WHAT THE TASK REQUIRES> Omit the images and retype the records verbatim.

═══

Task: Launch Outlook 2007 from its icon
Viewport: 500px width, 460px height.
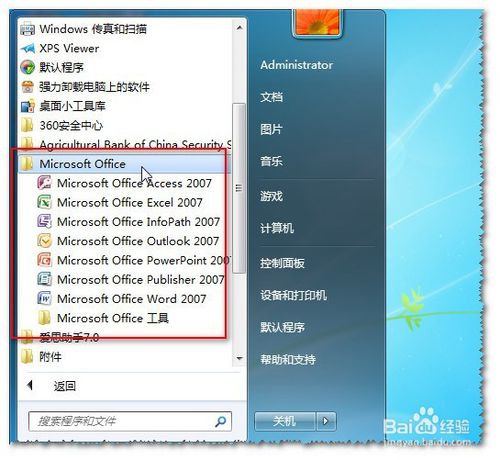Action: (x=44, y=241)
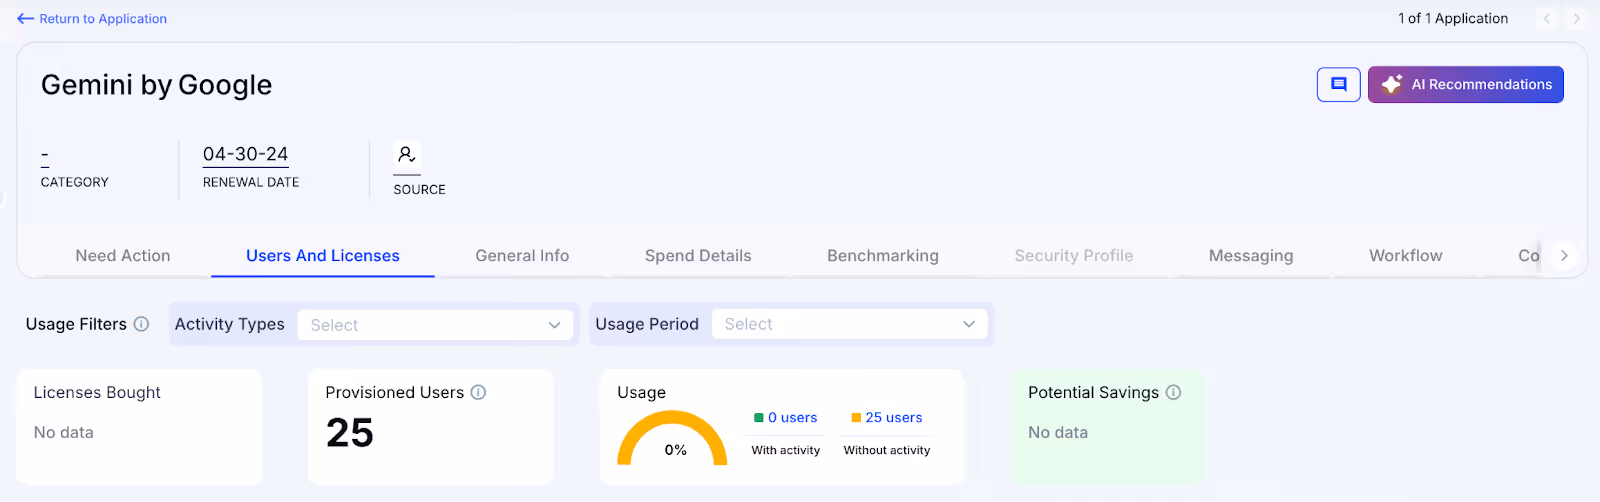Advance the tab strip with right chevron
Image resolution: width=1600 pixels, height=502 pixels.
(1564, 256)
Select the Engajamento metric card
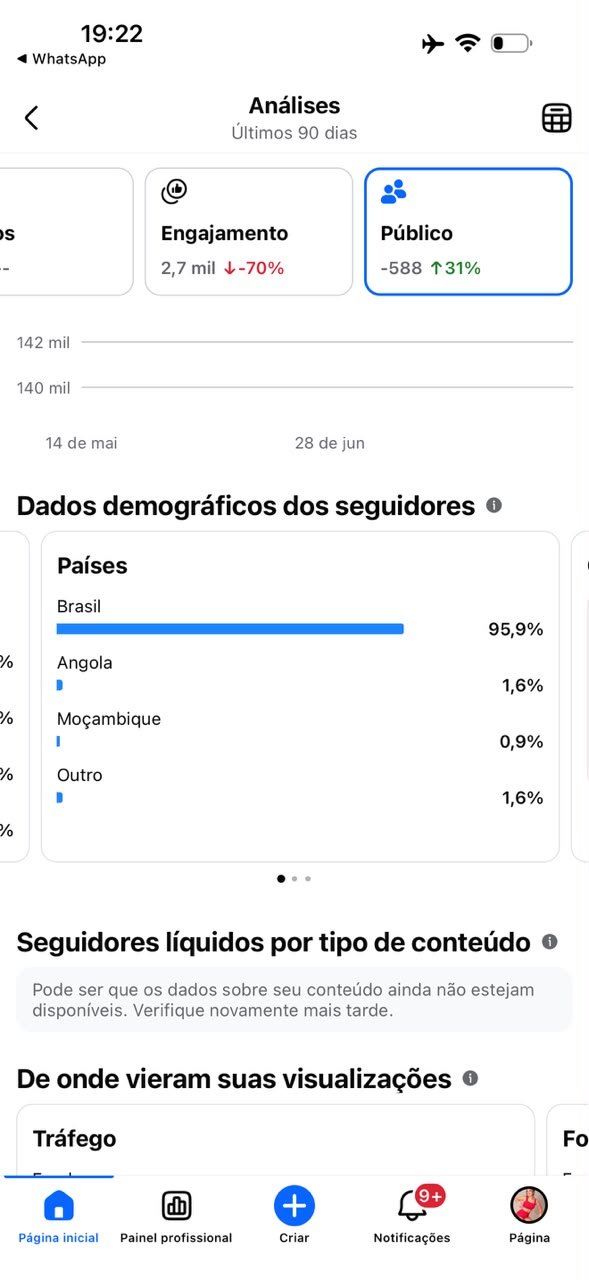Screen dimensions: 589x1280 249,232
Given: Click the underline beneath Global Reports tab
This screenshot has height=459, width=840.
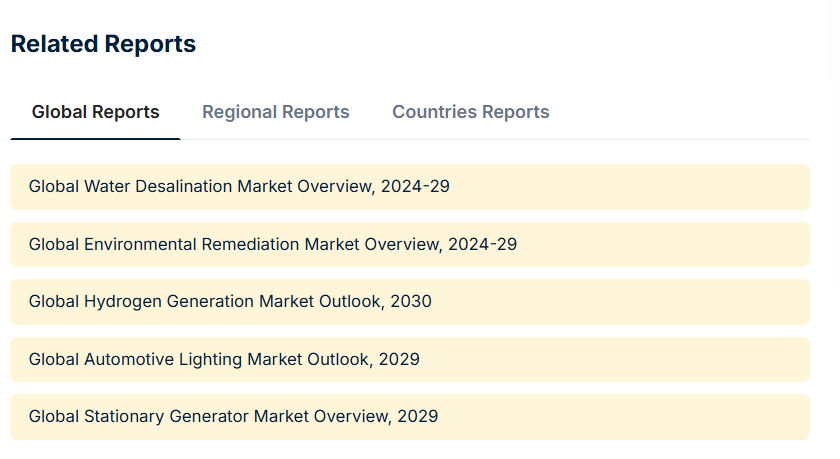Looking at the screenshot, I should [95, 138].

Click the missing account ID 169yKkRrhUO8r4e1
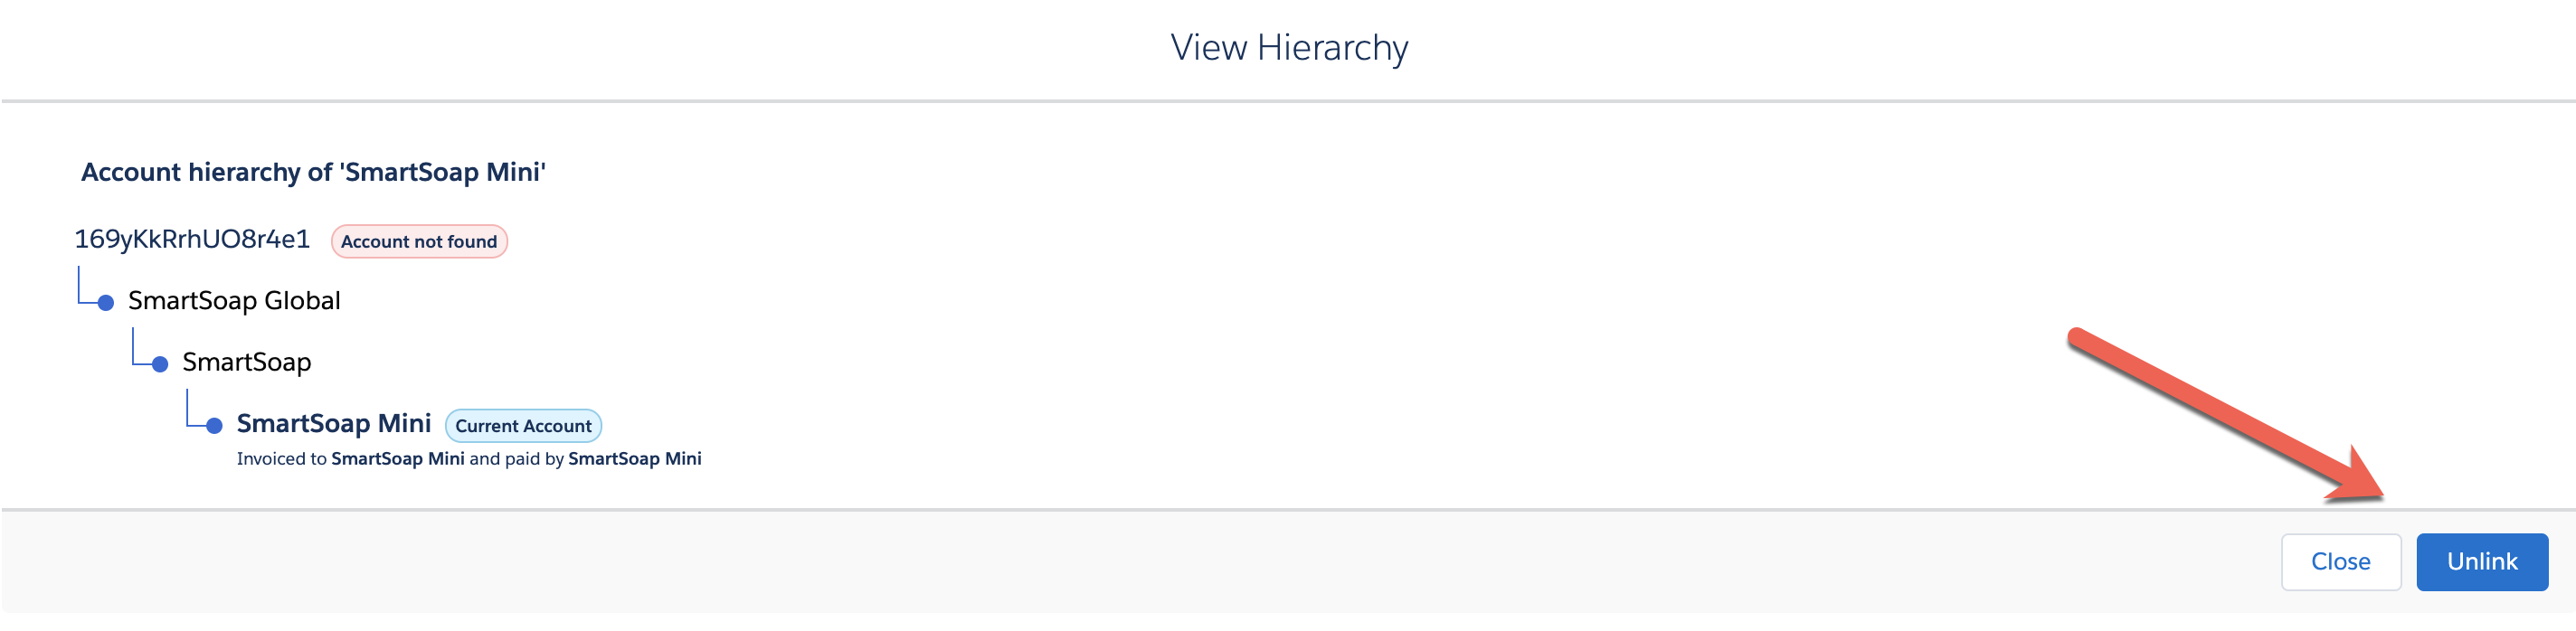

═══

RESULT>
Task: Launch Outlook 2007 from its icon
Viewport: 500px width, 460px height.
Action: (x=44, y=241)
Advance the tab strip with right chevron
Image resolution: width=1600 pixels, height=502 pixels.
(1564, 256)
Select the Engajamento metric card
Screen dimensions: 589x1280 249,232
Given: Click the underline beneath Global Reports tab
This screenshot has height=459, width=840.
Looking at the screenshot, I should [95, 138].

Click the missing account ID 169yKkRrhUO8r4e1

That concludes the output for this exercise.